| Written instruction |
Rescale the part of the rows that opens with the line containing "The height and" and closes at the end of the rows. Reproduce only that part, requests included, with every coordinate in the answers multiplied by 1.8 and rounded to whole numbers (halves up), and leave out the pictures.

** Begin Data supplied **

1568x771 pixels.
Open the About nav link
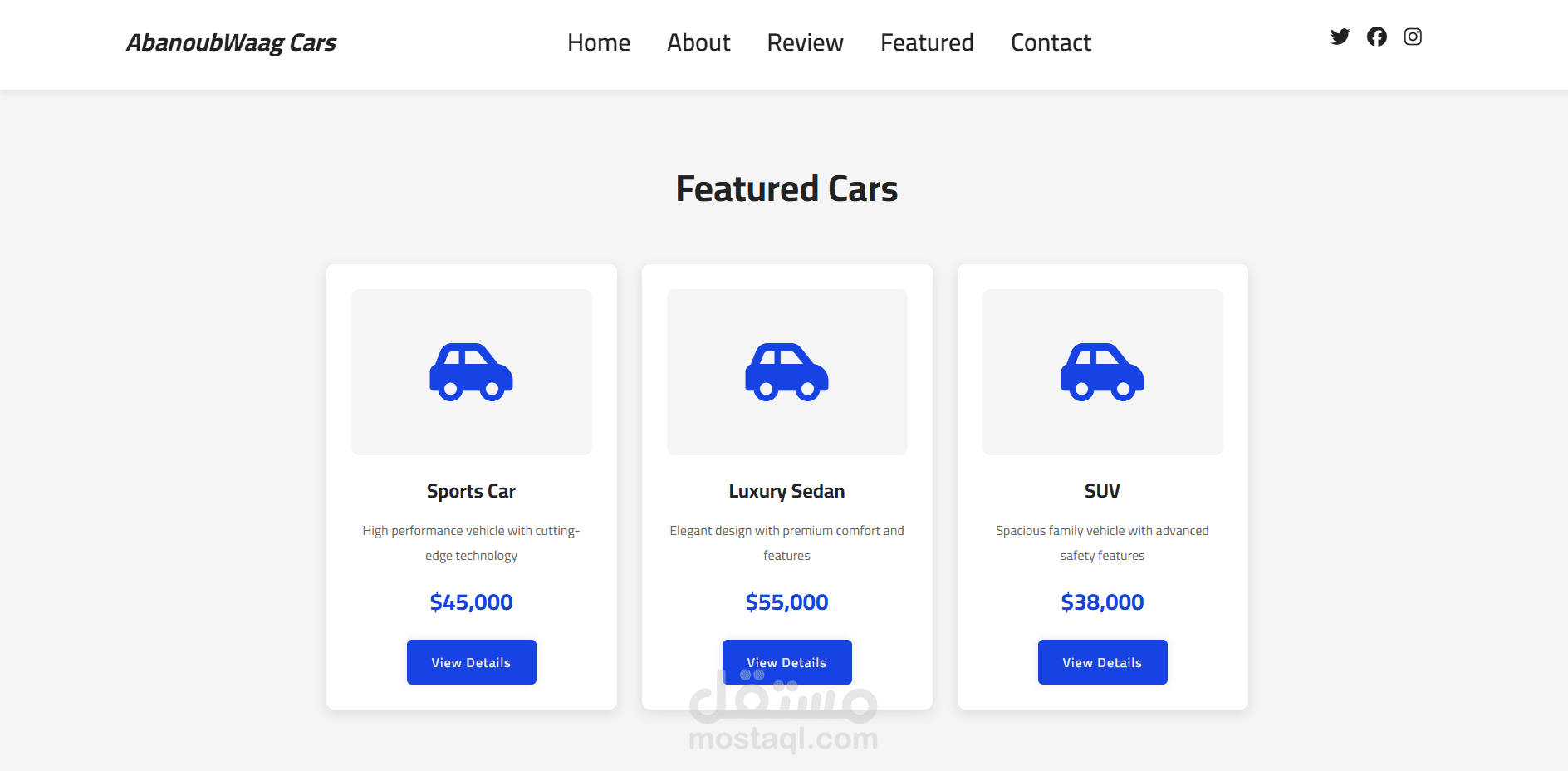pyautogui.click(x=698, y=42)
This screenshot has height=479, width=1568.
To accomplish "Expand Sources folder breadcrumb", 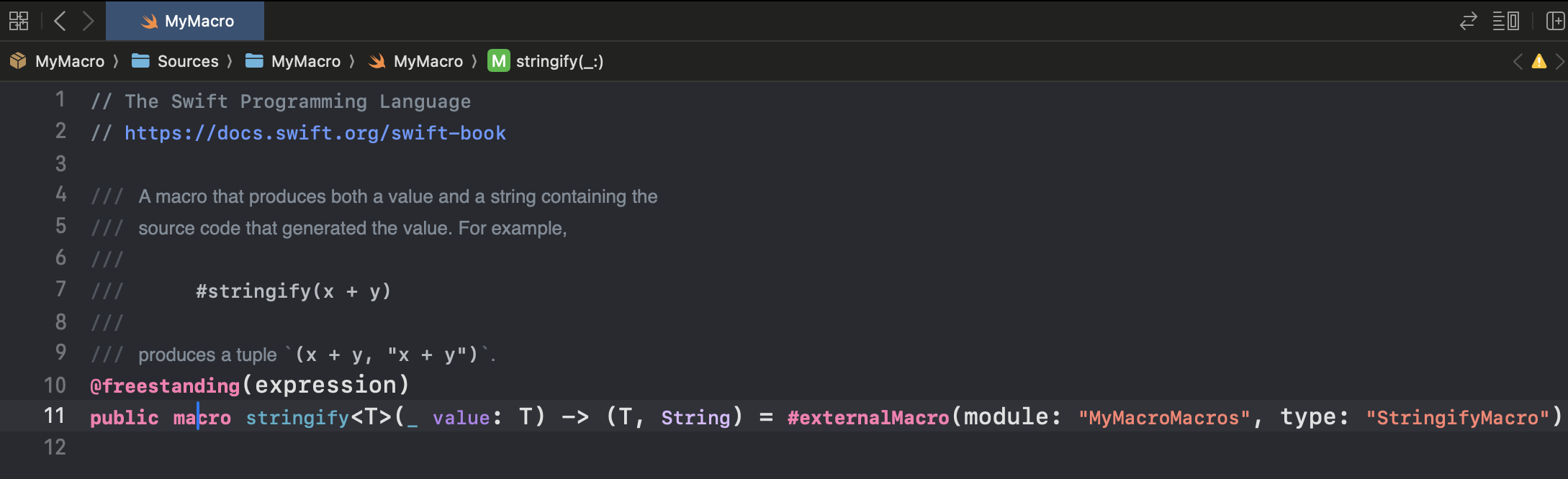I will pos(175,61).
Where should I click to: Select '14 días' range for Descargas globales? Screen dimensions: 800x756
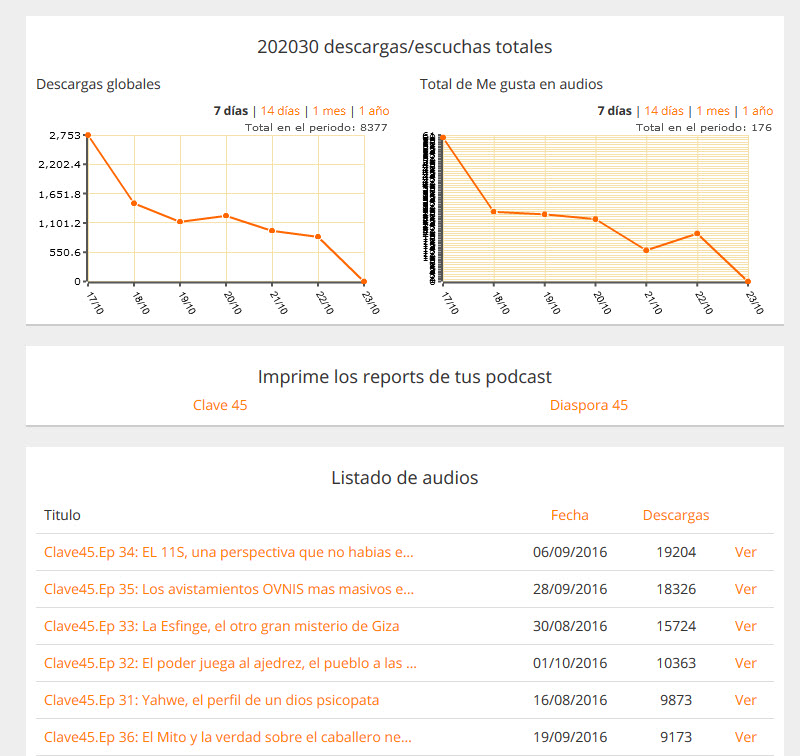point(279,111)
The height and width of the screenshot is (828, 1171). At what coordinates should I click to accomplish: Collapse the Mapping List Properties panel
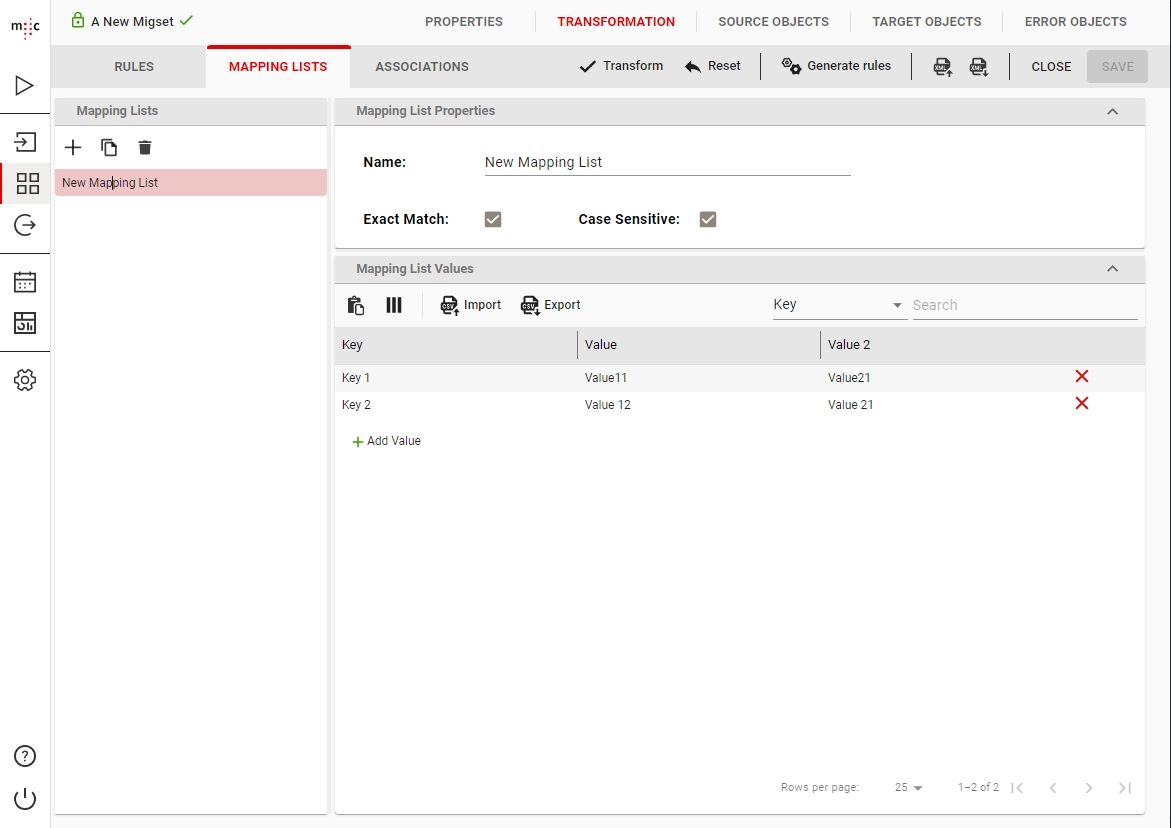tap(1112, 111)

** End Data supplied **

| Response to the exercise |
The height and width of the screenshot is (828, 1171). At what coordinates should I click to accomplish: Collapse the Mapping List Properties panel
tap(2002, 200)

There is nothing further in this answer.